_Exercise description_. Continue the forum thread about negotiating an oil and gas lease, starting right after its last line.

_Text block_.
I have brother in S. Texas who has been getting $10,000-$12,000 bucks a month from his oil lease. Like others have said, I would certainly let an attorney check out your lease before you sign anything.


----------



## ChuChu (Jan 23, 2010)

I didn't see how many acres are involved, but if it is a small tract be careful of demands for a huge bonus. Once the landman gets 61% of the acrage needed under lease, they don't have to even secure a lease for the remaining 39%. When the well is drilled if you haven't leased your share will be paid to you, but no bonus money. 
Be aware that when the division papers come out, your world will change. ALL your taxes will increase, especially the property tax. 
If you have a large tract, it would be best to hire an attorney.


----------



## warcat (May 22, 2004)

Thanks for all the replies fellas... No contract in hand yet, but we should be meeting with the land guy either today or tomorrow. All I plan to do is hear him out, get a copy of what they are proposing, and thoroughly read it to the best of my abilities. If there's anything I don't fully comprehend or if any of the clauses I've been PM'ed are not on the proposal, I will be sure to hire a board certified oil & gas attorney.

Our property is not very large at 265 acres. My understanding is that the drilling company is leasing a 19 square mile area, of which I don't know where my property sits. I will learn more at our meeting. I believe this particular company is the first interested in this area. I'm not sure what they know, but at a 19 square mile leasing size, they are putting down a sizable amount of money (millions) on their information.


----------



## Outearly (Nov 17, 2009)

265 acres is a nice sized tract. 

Please have an attorney read the lease. A "standard" lease is easy to read and comprehend, but what's not in a standard lease - pugh clauses, more favorable pooling clauses, surface restrictions (you may not want a location in the middle of your prettiest spot) - are things the company may be willing to give you and that won't really impact what they're trying to do. You don't have to be hard to deal with, but can still negotiate a better lease form for yourself.


----------



## warcat (May 22, 2004)

Quick question... is $150 per acre for a 3 year lease beyond ridiculous?


----------



## ChuChu (Jan 23, 2010)

warcat said:


> Quick question... is $150 per acre for a 3 year lease beyond ridiculous?


Kinda depends. Is there much activity in Duval Co.? It seems a little low to me, but I'm not aware of what's going on in Duval. I can find out for you tonight if it would help.


----------



## warcat (May 22, 2004)

Not much that I'm aware of, but it's starting to pick up. On the eagle ford maps, we are on the very edge of dry gas... However I'm hoping the maps get updated once they explore the area.


----------



## plastics man (Jun 23, 2004)

I have a 220 acre per pool clause in my lease, and no pooling with other land until they have utilized my land. 150.00 an acre sounds very low for what I've heard going on down south but the royalty percentage is more important than lease money if you get a well. The difference between 20- 25 percent on a well can be a lot especially if they hit a good well, on a 1000 barrel a day well it can be around $5000 a day diff.


----------



## Jamaica Cove (Apr 2, 2008)

_Available data_.

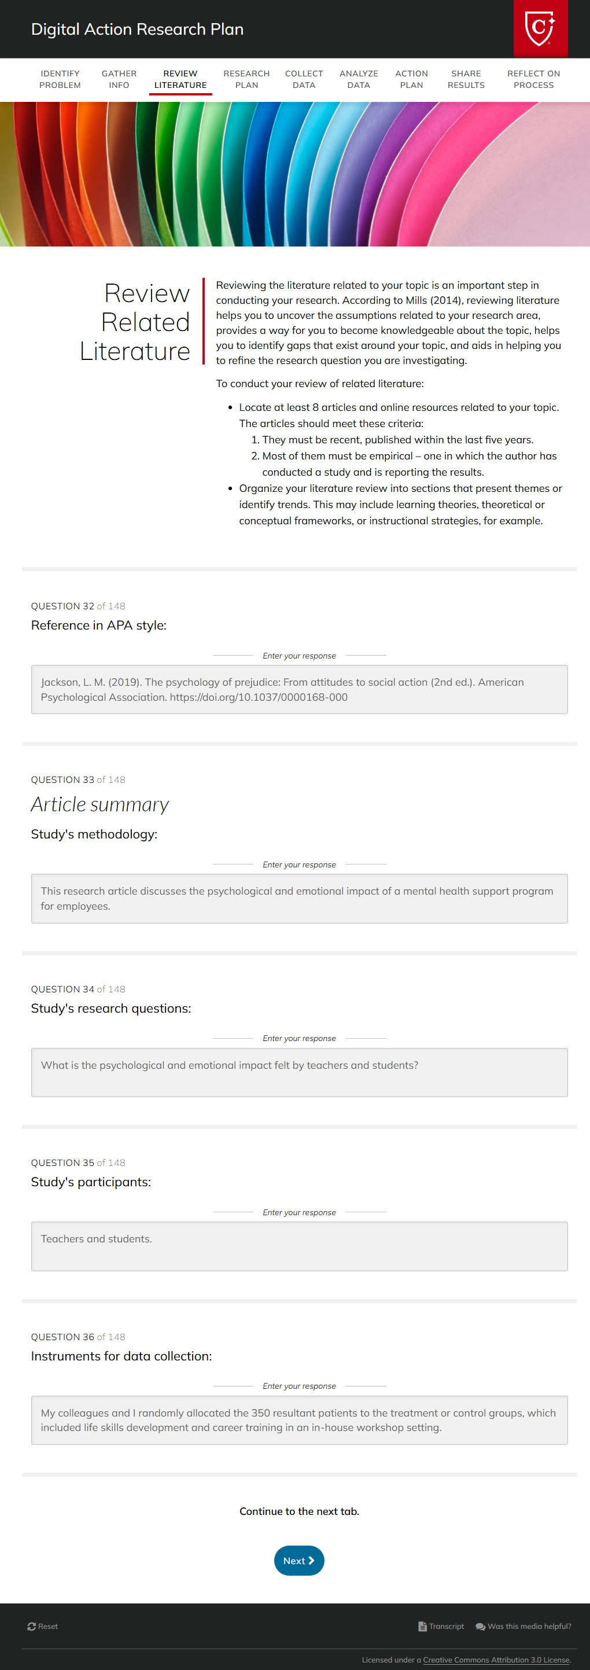Select the Share Results tab

(466, 79)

_Answer to the problem_.
ChuChu said:


> I didn't see how many acres are involved, but if it is a small tract be careful of demands for a huge bonus. *Once the landman gets 61% of the acrage needed under lease, they don't have to even secure a lease for the remaining 39%. When the well is drilled if you haven't leased your share will be paid to you, but no bonus money. *
> *Be aware that when the division papers come out, your world will change.* ALL your taxes will increase, especially the property tax.
> If you have a large tract, it would be best to hire an attorney.


That is not how it works. Rule 40 (State Wide Rule 40) allows pooling of partial mineral interests, so unless ChuChu is referring to them leasing an undivided 61% mineral interest in your tract (and it can be ANY amount of an undivided interest, for instance, say Joe Bob owns an undivided 25% mineral interest under your tract due to his father's reservation many years ago when his father sold the land and reserved a 25% M.I.), the company can pool the undivided LEASED mineral interest (Joe Bob's leasehold interest) in the 265 acres and leave you out (or any percent undivided mineral interest-even .0000001%)* IF* the well is located off your property and is greater than 467' from your property line; however, if the well is not on you but within 467' of your property, the company can apply for a Rule 37 Exception and you would be given written notice as an offset owner for a Rule 37 Exception Hearing held at the RRC in Austin-at that time, hire Flip Whitworth with Scott Douglas in Austin to represent you (high $ attny and RRC expert); however, if the company drills on the 265 acres and you did not lease but Joe Bob did and he owns an undivided 25% Mineral Interest in your 265 acres, when the company gets 100% of its costs back out of production, you would then own 75% of the well, pay the company for 75% of the future costs/reimbursing company/operator for expenses (operating costs, workovers, etc. after payout) and get 75% of 8/8ths of the production as a Co-Tenant under Texas law (would likely NEVER happen unless some landman wants to get fired or the "field" is that big that the company will pay 100% of the costs to get 25% after payout which I've never seen in my 32 years experience in Land). If Joe Bob does not own any undivided mineral interest under your tract and you own 100% of the minerals and did not lease, the company cannot drill or pool your tract since they have no contractual right regarding your lands. If the company drills a well not on your tract but greater than 467' from your property line, absent of Special Field Rules and absent application of The Mineral Interest Pooling Act-which only applies to fields discovered after March, 1961- you will get ZERO $ and that well could drain you; however, YOU have the right to rule of capture and can drill yourself or lease to another company and they may drill an offset well, especially if the other well is a good well.

I have pooled partial mineral interests and excluded a welfare person that would not lease because he'd lose his welfare money (but he owned about 20 acres) and he answered his door at 10 a.m. while drinking a 24 oz. Old English malt Liquor, claiming "disability". I Rule 37'd him-I knew the scumbag wouldn't show for the Hearing, got my exception and drained his land-surely he's still drinking and collecting disability to this day!

Regarding Chu Chu's comment on Division papers-he means a Division Order-and yes your world may change if a darn good well-you may get to be hated by the Democrats as a 1%er!! After the case law of Middleton Vs. Exxon many years ago, a Division Order cannot modify or change the terms of your lease. There is now State Law that provides what can be in a DO and failure to comply by the company with the statute makes it null is my understanding-a D.O. should merely state your interest in a well-google Texas Division Order statute.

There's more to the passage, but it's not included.